Et, entre les deux , l’histoire de la communauté juive
de Constantine, une ville « très pieuse » – une vie presque à part et mouvementée , car
prise en étau entre une vie vécue traditionnellement avec et au côté des musulmans et une recherche de vie plus « moderne »,
moins « soumise » ….et l’histoire de la très modeste famille Stora (par le père) /Zaoui (par
la mère). Une communauté dont les
origines en Berbérie remonte
à des siècles et des siècles, parmi les premiers les habitants d’Afrique du
nord, ayant précédé la présence arabe puis celle des Français.

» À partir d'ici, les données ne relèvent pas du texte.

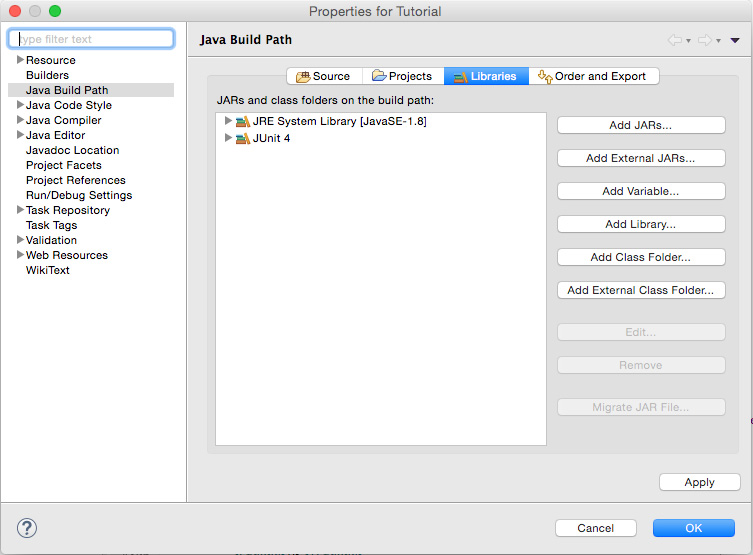Open the Order and Export tab

coord(593,76)
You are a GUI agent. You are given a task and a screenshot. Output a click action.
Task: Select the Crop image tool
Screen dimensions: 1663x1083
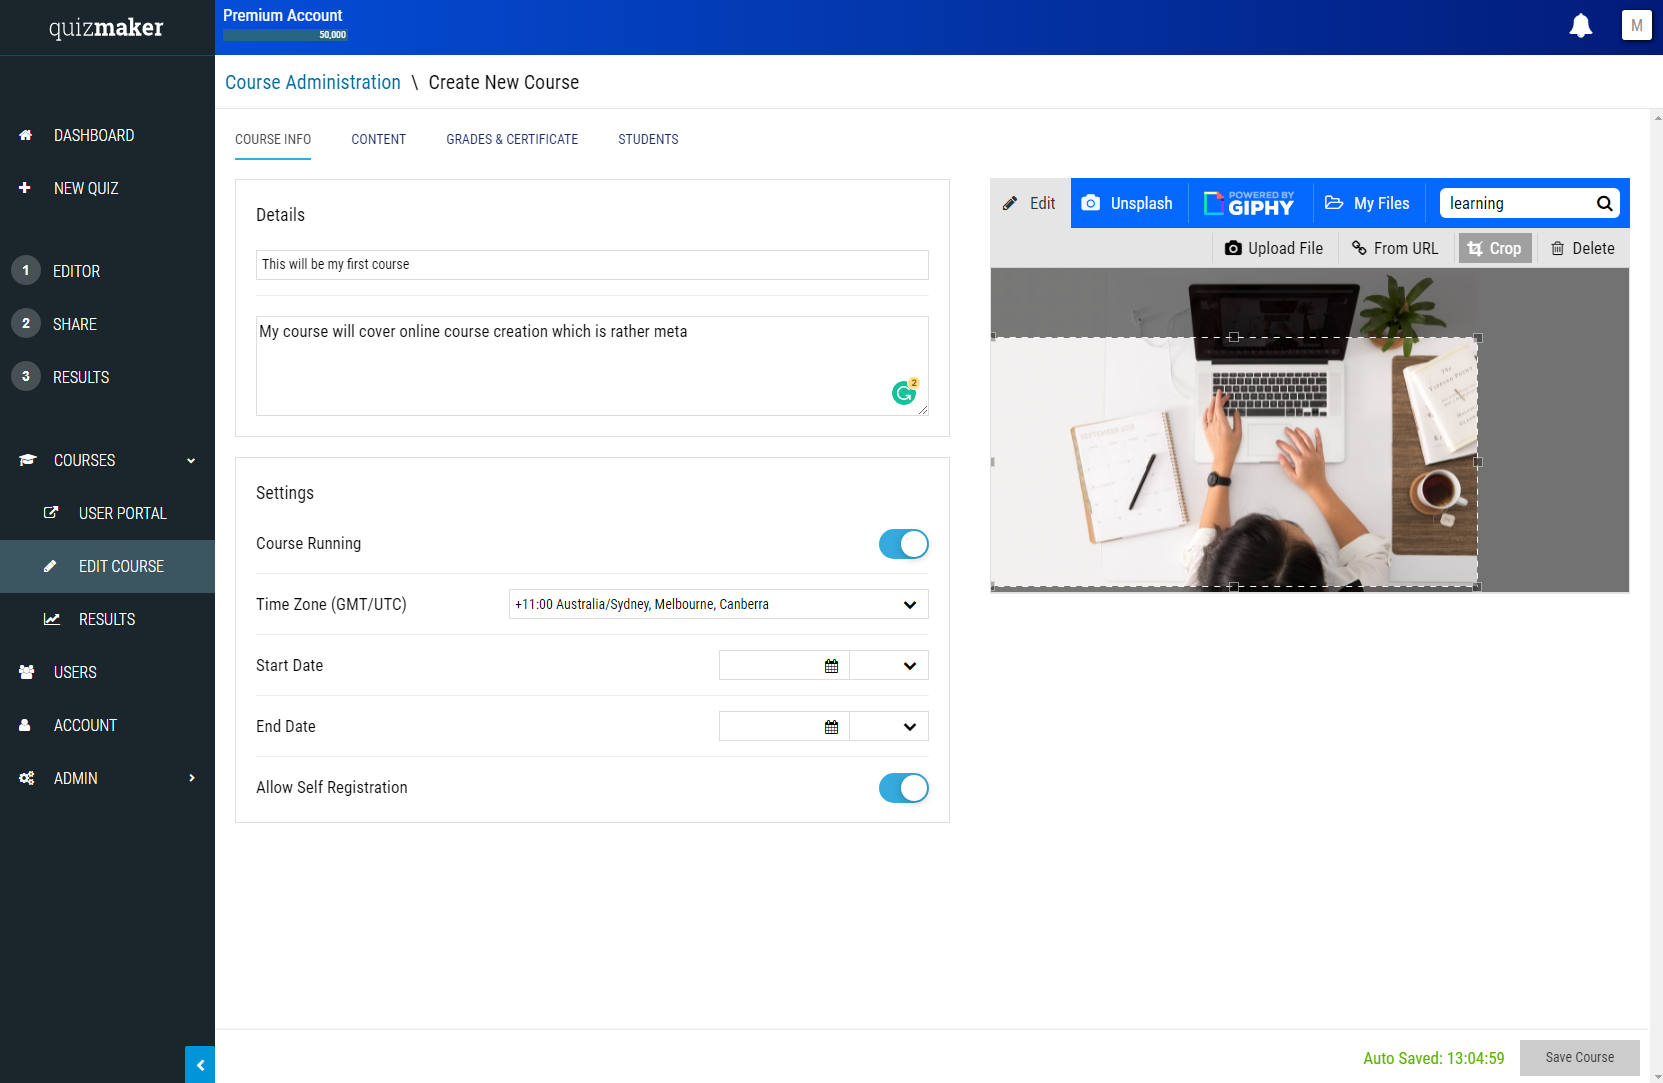[x=1494, y=248]
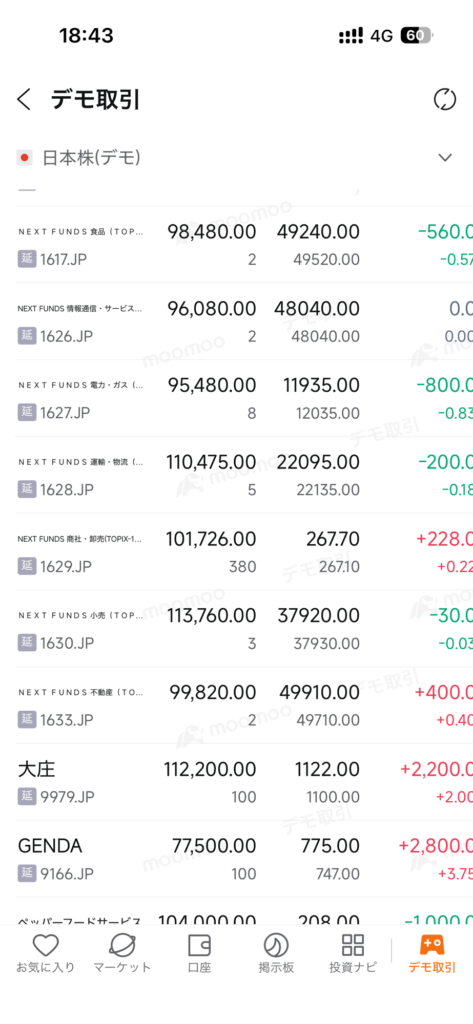Open the 1627.JP 電力・ガス holding

pyautogui.click(x=244, y=398)
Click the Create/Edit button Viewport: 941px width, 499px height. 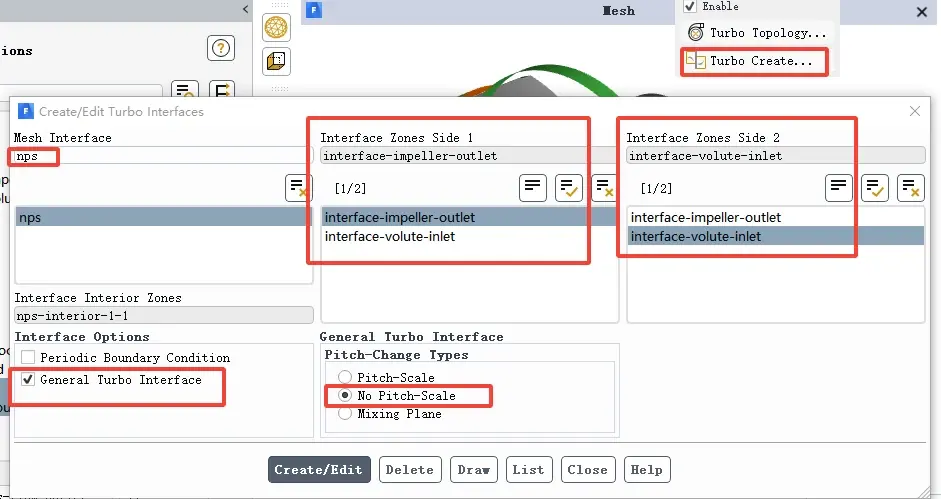[x=319, y=470]
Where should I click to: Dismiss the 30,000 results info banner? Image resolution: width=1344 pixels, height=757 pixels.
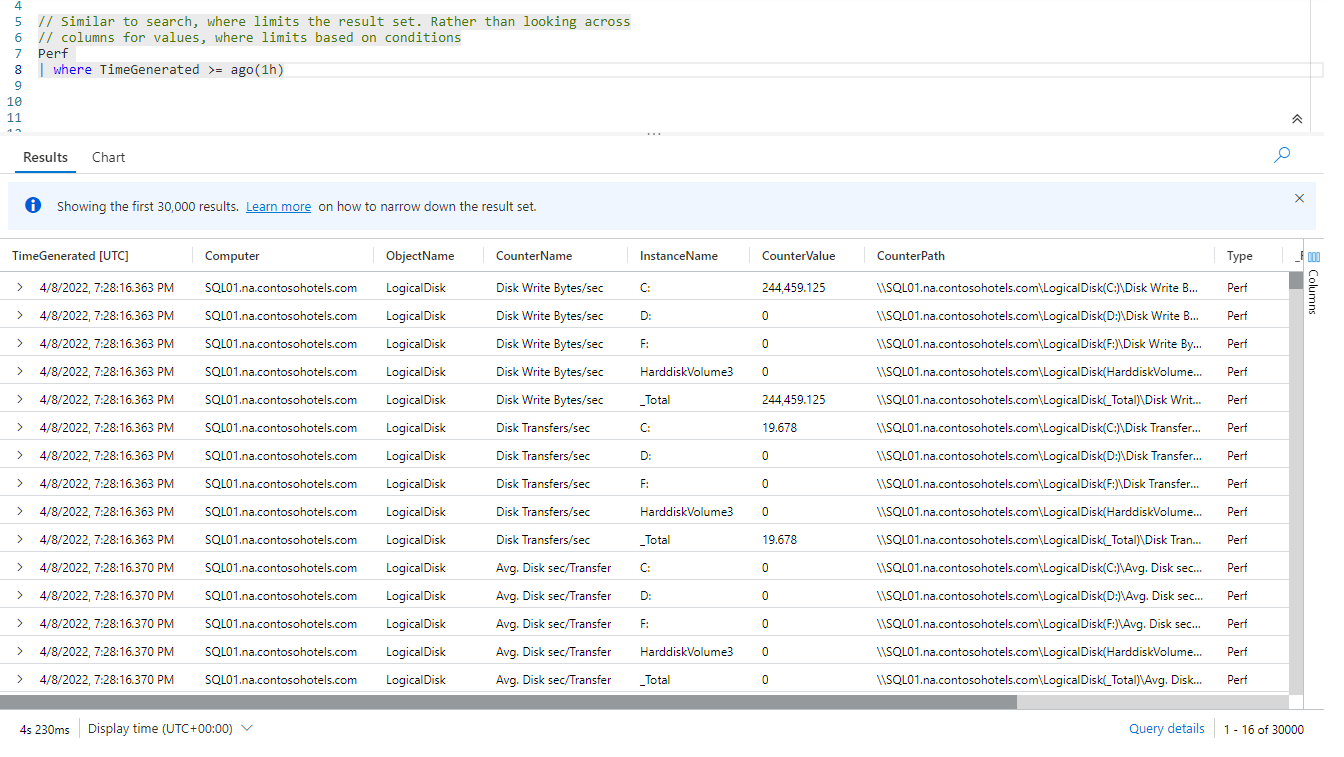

En 1941, la ville comptait 30 640
musulmans pour 50 232 Européens …et 14 000 juifs. Une ville où les
juifs atteignaient la plus forte proportion en Algérie : entre 18% et 13%
sur le total de la population communale.
L’Auteur :
Benjamin Stora, né en décembre 1950 à Constantine. C’est le plus
Algérien des historiens français . Professeur à l’Université Paris
XII et inspecteur général de l'Éducation
nationale depuis septembre 2013. Ses recherches portent sur l'histoire de l’ Algérie, et plus largement sur l'histoire du Maghreb
contemporain, ainsi que sur l’empire colonial français et l’immigration en
France. Il s'est intéressé, notamment, à Messali Hadj ,aux luttes entre indépendantistes algériens et à
l'histoire des Juifs d’Algérie. Il assure la présidence du conseil
d'orientation de la Cité nationale de l’histoire de l’immigration depuis août 2014 . Ses liens avec les socialistes ont contribué à la
reconnaissance en 2012 par la République française du massacre du 17 octobre
1961 perpétré par la police française sur des manifestants algériens répondant
à l'appel du FLN en plein cœur de Paris. En 2011, le candidat François Hollande
avait participé à une commémoration de la répression sur le pont de Clichy, en
sa présence
Avis :
Intéressant….pour les vieux Constantinois….et, certainement, pour Enrico Macias !
Citations : «
Les bandes dessinées ne disaient jamais l’histoire de l’Afrique ou la conquête
de l’Algérie. Il n’existait pas la moindre allusion aux Arabes, aux Africains,
à la pauvreté ou à l’exploitation. La vie n’était qu’aventure, richesse et
humour, blondeur, beauté et assurance. Autant de mythes européens auxquels nous
ne pouvions qu’adhérer » (p 52) , « La société
européenne était une société qu’on ne fréquentait pas. On la regardait,
l’observait, l’imitait, mais on ne la connaissait pas vraiment. On les voyait,
les croisait dans la rue, au cinéma, mais ils restaient étrangers » (p 53),
« La guerre d’indépendance algérienne n’a donc pas été vraiment à
l’origine de la séparation : elle n’a fait qu’accentuer, accélérer et
aggraver les différences » (p 73), « Mai 68 offrait à la fois
l’occasion d’entrer de plain-pied enfin dans la société française et la
possibilité de critiquer la France » (p 87).